[Data items]
* * * * * * *
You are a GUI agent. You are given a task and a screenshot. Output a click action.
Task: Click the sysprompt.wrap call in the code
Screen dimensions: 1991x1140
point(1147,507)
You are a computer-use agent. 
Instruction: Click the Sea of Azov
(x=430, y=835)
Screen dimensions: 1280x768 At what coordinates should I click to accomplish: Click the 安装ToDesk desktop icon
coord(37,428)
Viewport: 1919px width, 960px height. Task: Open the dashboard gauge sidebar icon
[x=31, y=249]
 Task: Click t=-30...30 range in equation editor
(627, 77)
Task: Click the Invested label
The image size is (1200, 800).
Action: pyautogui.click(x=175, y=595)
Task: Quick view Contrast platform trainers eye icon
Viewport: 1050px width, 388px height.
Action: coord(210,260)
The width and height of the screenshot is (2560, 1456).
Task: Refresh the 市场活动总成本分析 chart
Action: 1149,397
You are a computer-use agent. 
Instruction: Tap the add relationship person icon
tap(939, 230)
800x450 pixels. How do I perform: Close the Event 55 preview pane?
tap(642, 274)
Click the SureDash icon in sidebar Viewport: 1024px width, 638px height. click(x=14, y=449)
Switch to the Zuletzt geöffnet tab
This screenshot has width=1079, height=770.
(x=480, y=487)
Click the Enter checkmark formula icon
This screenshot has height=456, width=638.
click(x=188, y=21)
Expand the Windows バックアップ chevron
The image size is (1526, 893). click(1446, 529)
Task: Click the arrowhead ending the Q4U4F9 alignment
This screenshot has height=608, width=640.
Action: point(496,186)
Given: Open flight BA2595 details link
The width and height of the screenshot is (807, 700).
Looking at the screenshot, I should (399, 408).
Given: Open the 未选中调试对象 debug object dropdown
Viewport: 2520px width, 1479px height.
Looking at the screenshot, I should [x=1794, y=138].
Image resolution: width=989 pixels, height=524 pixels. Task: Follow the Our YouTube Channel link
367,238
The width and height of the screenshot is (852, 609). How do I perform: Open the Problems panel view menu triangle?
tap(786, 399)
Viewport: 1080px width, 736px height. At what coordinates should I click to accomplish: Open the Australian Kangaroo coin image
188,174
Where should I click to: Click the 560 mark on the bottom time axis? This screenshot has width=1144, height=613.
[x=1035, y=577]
* * * * * * *
# [The problem]
Copy out the lines word for word, starting with the first one and going on through the line with "click(x=188, y=21)".

# [Output of the task]
You are a GUI agent. You are given a task and a screenshot. Output a click action.
Task: Click the sysprompt.wrap call in the code
Screen dimensions: 1991x1140
point(1147,507)
You are a computer-use agent. 
Instruction: Click the Sea of Azov
(x=430, y=835)
Screen dimensions: 1280x768 At what coordinates should I click to accomplish: Click the 安装ToDesk desktop icon
coord(37,428)
Viewport: 1919px width, 960px height. Task: Open the dashboard gauge sidebar icon
[x=31, y=249]
 Task: Click t=-30...30 range in equation editor
(627, 77)
Task: Click the Invested label
The image size is (1200, 800).
Action: pyautogui.click(x=175, y=595)
Task: Quick view Contrast platform trainers eye icon
Viewport: 1050px width, 388px height.
Action: coord(210,260)
The width and height of the screenshot is (2560, 1456).
Task: Refresh the 市场活动总成本分析 chart
Action: 1149,397
You are a computer-use agent. 
Instruction: Tap the add relationship person icon
tap(939, 230)
800x450 pixels. How do I perform: Close the Event 55 preview pane?
tap(642, 274)
Click the SureDash icon in sidebar Viewport: 1024px width, 638px height. click(x=14, y=449)
Switch to the Zuletzt geöffnet tab
This screenshot has width=1079, height=770.
(x=480, y=487)
Click the Enter checkmark formula icon
This screenshot has height=456, width=638.
click(x=188, y=21)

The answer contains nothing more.